= Richard Vickerman Taylor =

English priest and historian (1830–1914)

Richard Vickerman Taylor (1830–1914) was an English schoolteacher and clergyman; and a biographer of Leeds worthies, and author on Yorkshire topics.

==Biography==
Richard Vickerman Taylor was born in Leeds, Yorkshire, on 10 October 1830, the eldest son of John Taylor and his wife Ann Vickerman. He was educated from the age of eleven at Leeds Grammar School.

Taylor held a variety of teaching jobs; in 1851 in Rawdon for six months, before in the same year returning to Leeds Grammar School as an Assistant Master for two and a half years. In 1854 he moved to the Classical and Commercial school in Queen Square, Leeds. For the first six months of 1855 he taught at Somerset House, Kingsdown, Bristol. In the same year he passed exams at the College of Preceptors and matriculation exams for London University, moving to the capital and teaching in Blackheath whilst attending lectures at University College, London. In July 1856 he became Senior Classical Master at Bramham College, Tadcaster; and two years later he moved to the same position at Wesley College, Sheffield. While there he gained a B.A. degree from King's College London. In 1861 he was appointed Classical Tutor at Ripponden College near Halifax.

In 1863 he was ordained deacon, taking his priest's orders the following year. He held a number of curacies, including St Barnabas, Holbeck, Wortley, Brightside near Sheffield and Edlington. In 1878 he became Vicar of Melbecks, Swaledale.

A Fellow of the Royal Horticultural Society and a member of the Yorkshire Archaeological and Topographical Association, he also published and contributed to publications on the history of Yorkshire.

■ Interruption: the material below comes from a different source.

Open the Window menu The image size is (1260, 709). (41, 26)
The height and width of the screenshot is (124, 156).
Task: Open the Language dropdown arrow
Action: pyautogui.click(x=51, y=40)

He was married twice, first, in 1860, to Caroline Franks; after her death in 1888, he married Elizabeth Ann Knowles in 1889. He died at the age of 83 years, on 8 July 1914, at his home, The Mount, Low Row, Swaledale.

== Publications ==

All listed in the British Library Public Catalogue:

- SAYWELL. Joseph Lemuel The Parochial History of Ackworth, Yorks., with archæological, antiquarian, and biographical notes & records (With an introduction by R. V. Taylor) James Atkinson & Son, Pontefract; Simpkin, Marshall & Co.: London, 1894.
- Anecdotæ Eboracenses. Yorkshire Anecdotes; or, remarkable incidents in the lives of celebrated Yorkshire men and women, etc. Whittaker & Co.: London, 1883.
- Anecdota Eboracensia. Yorkshire anecdotes, etc. (Second series) Whittaker & Co.: London, 1887.
- The Biographia Leodiensis; or, Biographical Sketches of the Worthies of Leeds and neighbourhood, from the Norman Conquest to the present time, etc. London, 1865.
- Supplement to The Biographia Leodiensis; or, Biographical Sketches of the Worthies of Leeds and neighbourhood, from the Norman Conquest to the present time, etc. London, 1867.
- The Ecclesiæ Leodienses; or, Historical and Architectural Sketches of the Churches of Leeds and neighbourhood, etc. London, 1875.